Like relocating to Bulgaria. Campbell chose the location because of the lower labour costs, but the move resulted in a script rewrite and a whole other host of problems. He called the experience “a pain in the ass” on, but has slightly better memories of it now.

“I enjoyed the country of Bulgaria, so let’s make no mistake about that,” he explains. “What didn’t make sense, however, was shooting Brain there. We were there because of the huge cost savings, but the film had to be altered greatly to conform to a Bulgarian landscape.”

And even in Bulgaria, Brain’s budget (an estimated $2 million, or one percent of what Titanic cost to make) was quickly stretched thin. Luckily, Campbell is an old pro when it comes to miniscule budgets, and was able to roll with the punches. “Doing low-budget films forces you to make critical decisions and then stick with them, unless you can think of a cheaper way to do something,” he says. “It demands discipline, and I’m OK with that.”

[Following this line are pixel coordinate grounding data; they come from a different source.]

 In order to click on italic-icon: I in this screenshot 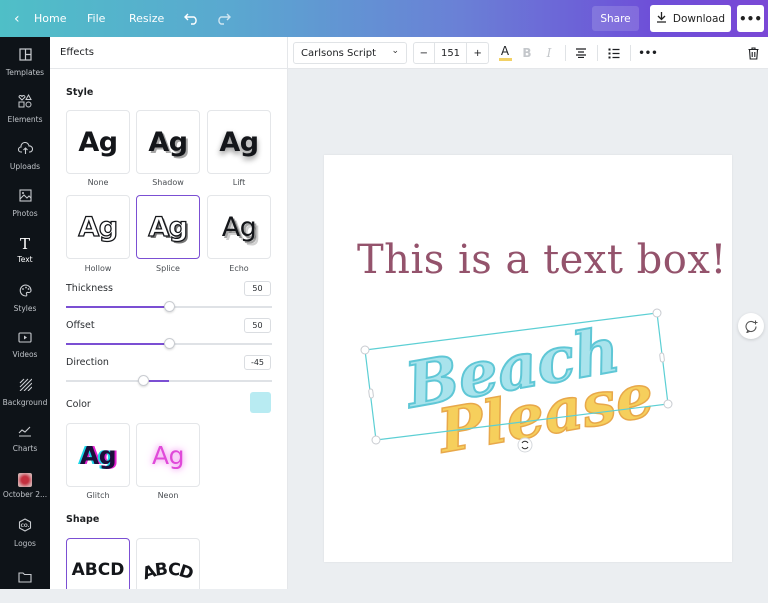, I will do `click(549, 53)`.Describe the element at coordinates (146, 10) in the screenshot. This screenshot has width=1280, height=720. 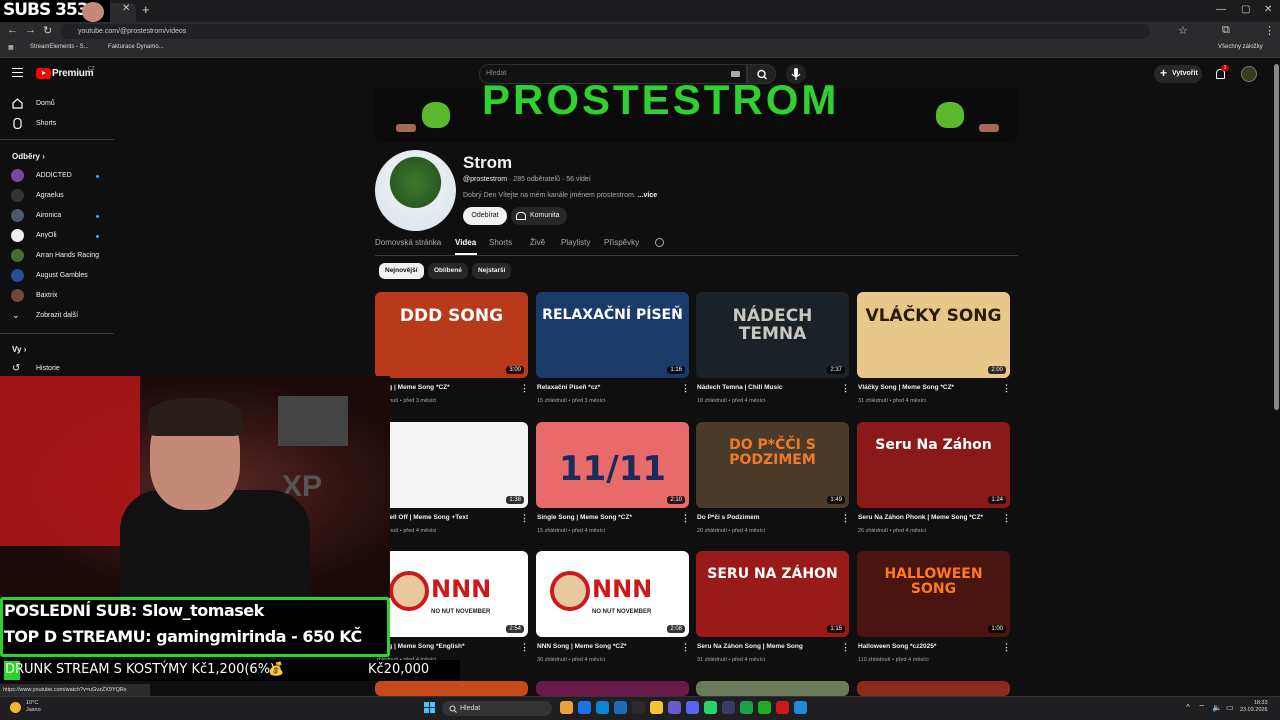
I see `new-tab-icon: +` at that location.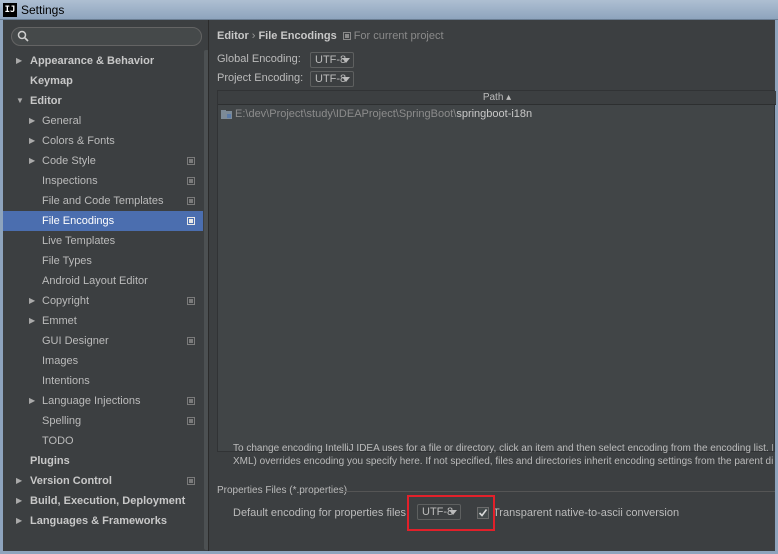  I want to click on sidebar-item-label: Copyright, so click(66, 301).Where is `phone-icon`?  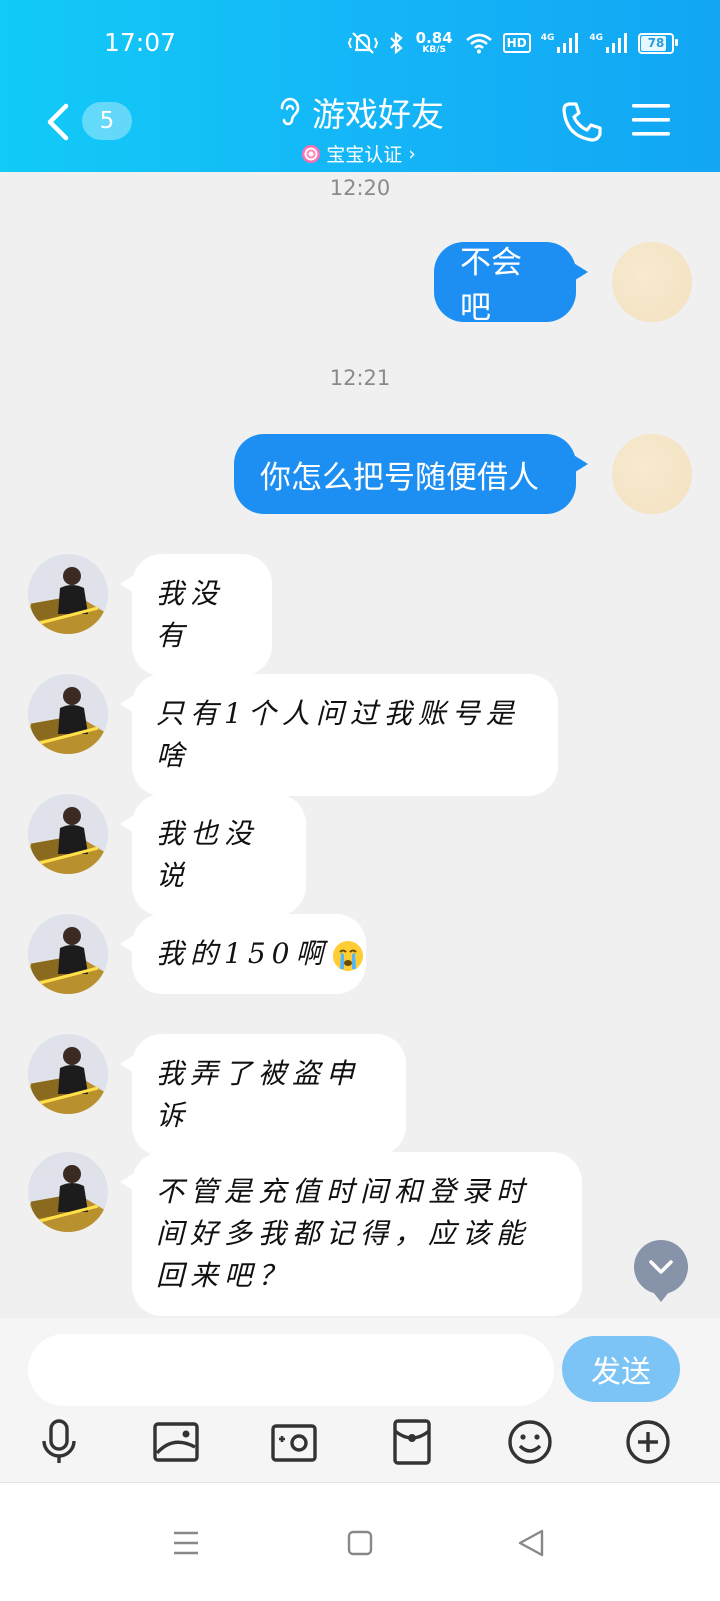 phone-icon is located at coordinates (582, 122).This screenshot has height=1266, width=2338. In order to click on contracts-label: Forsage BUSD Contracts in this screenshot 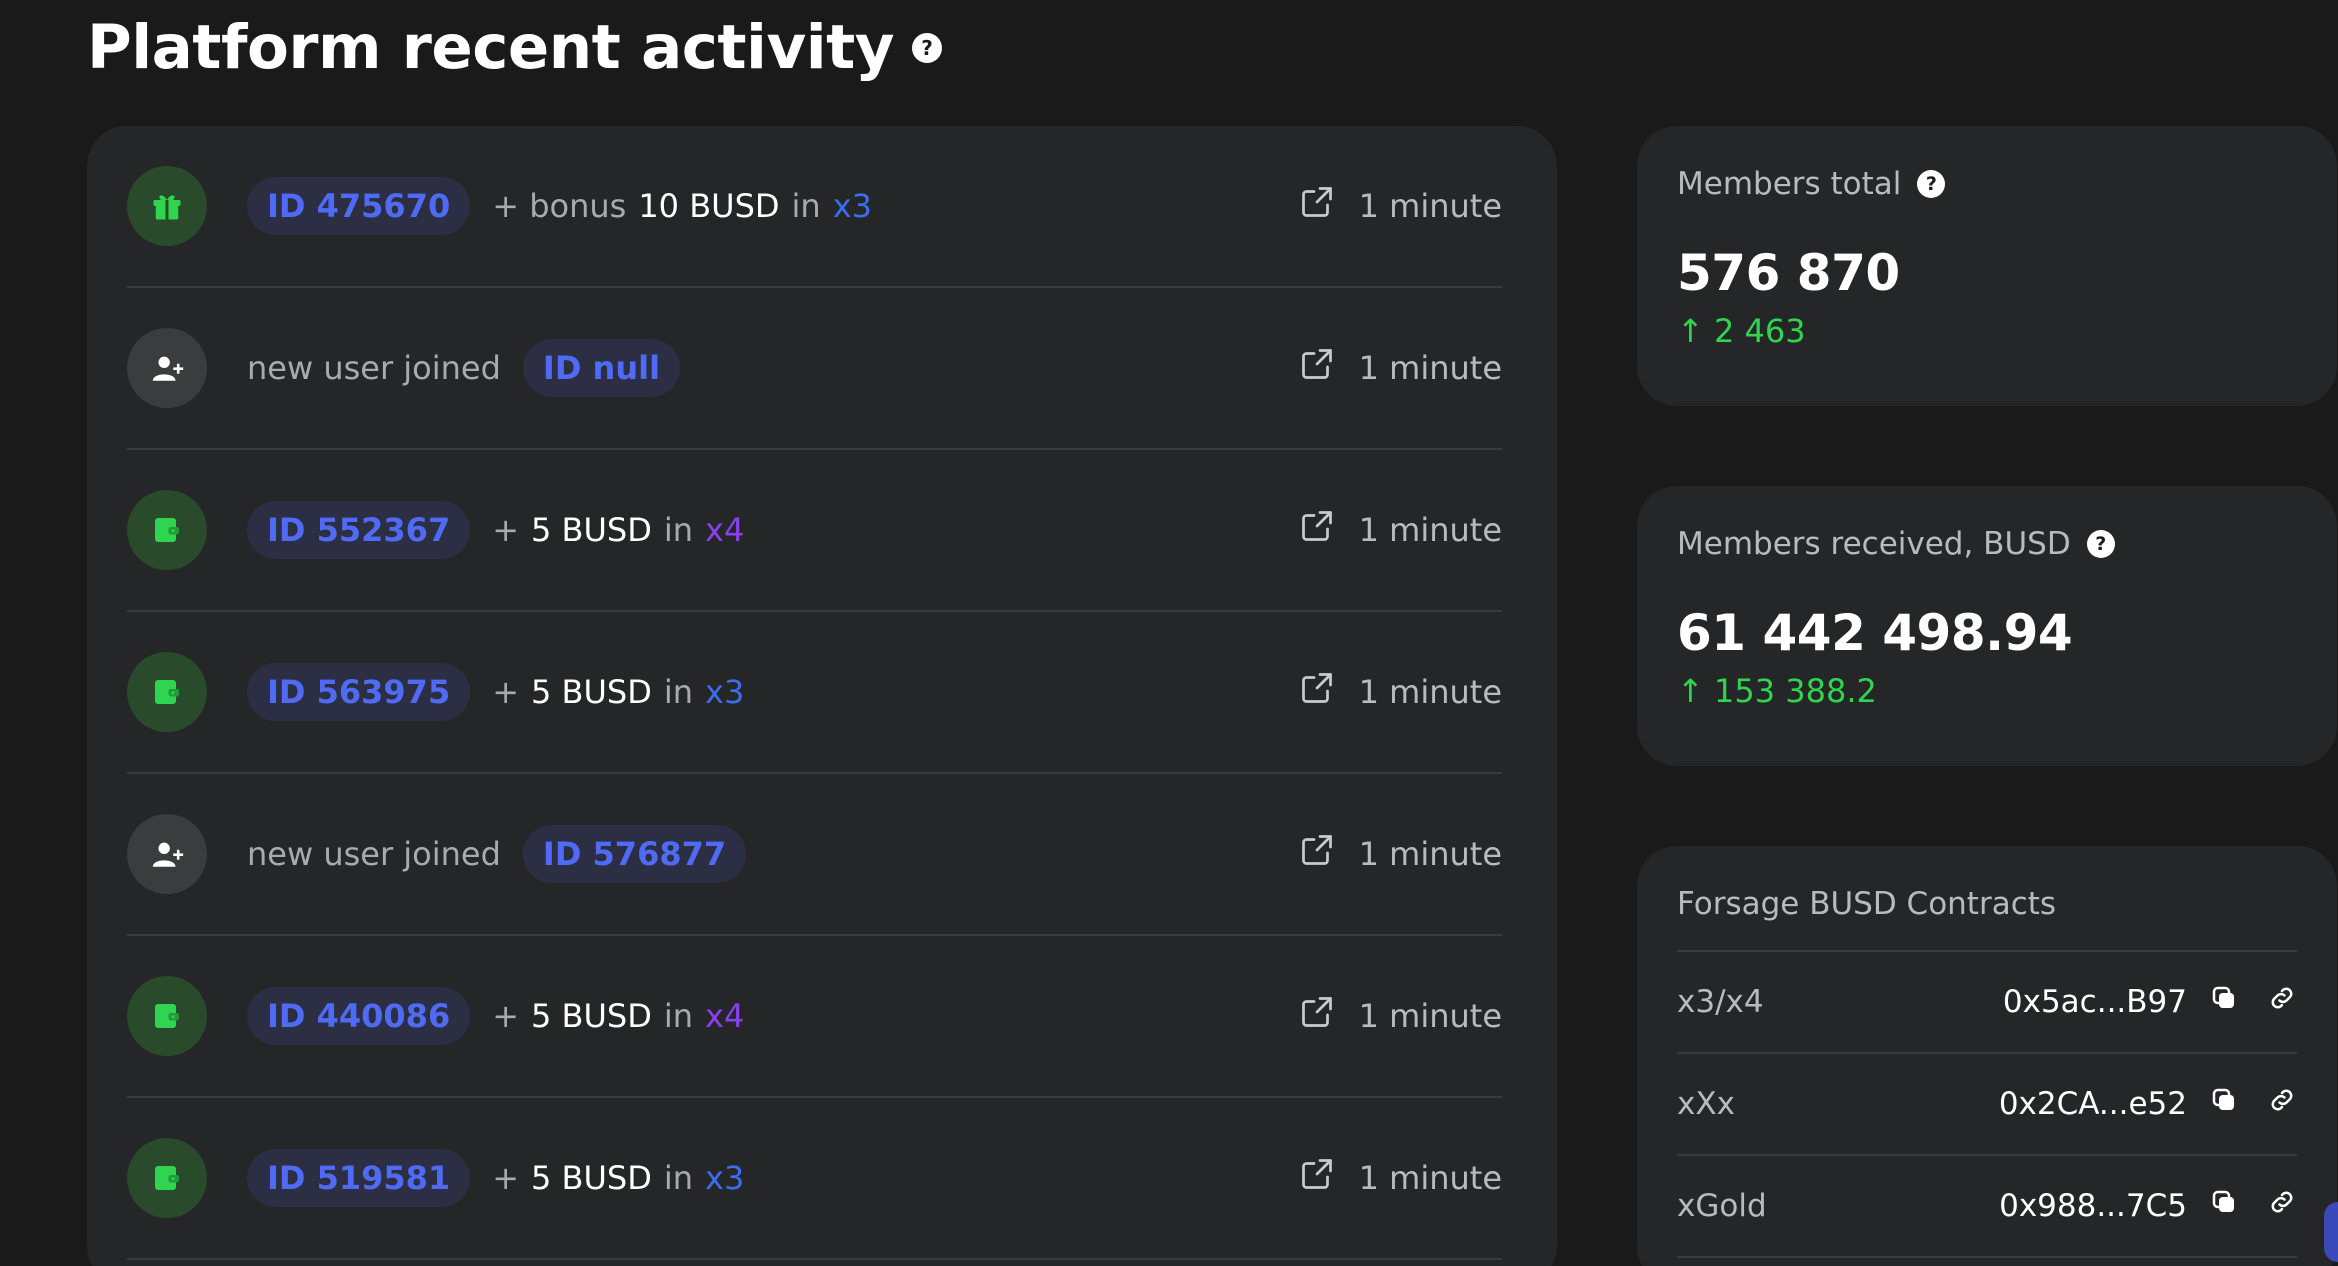, I will do `click(1867, 904)`.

The end result is a high concept TV movie that will satisfy Campbell loyalists and sci-fi fans alike. Brain has its problems—it takes too long to make it to the second act, and a few of the sets appear to be thrown together—but Campbell makes up for it with some classically cheesy moments. Some of the many highlights include Cole’s escape from the mad scientist’s laboratory, and a hilarious sequence where he fights for control of his own body. It’s not going to win any Oscars for acting or special effects, but for a B-movie, it’s pretty good.

Campbell says his directing work on such television shows Xena: Warrior Princess and Hercules: The Legendary Journeys helped him juggle his many tasks at once.

“I can be more objective these days, because I’ve done the double duty before in television. Acting and writing and directing is a lot to keep track of, to be sure, but it makes the day go really fast.” He also credits co-writer and producer David Good-man for bringing the script to life. “Goodman is always an indispensable partner. He’s bright, funny and quick with ideas.”

When it comes right down to it, Brain’s inevitable success lies in Campbell’s marketability as a B-movie icon. His movies usually gross less than $10 million at the box office (his biggest lead vehicle, Army of Darkness, made a little more than its $11 million budget) but have generated dozens of merchandising spin-offs, and few actors outside of the Star Trek realm can claim such a rabid fan base. Campbell doesn’t know what to attribute his success to, but he’s not complaining about it.

“I’m not really sure how anything works,” he says. “Mostly, I do my thing in hopes of entertaining both myself and other people. My fans are pretty flexible.”

Man with the Screaming Brain is on DVD now.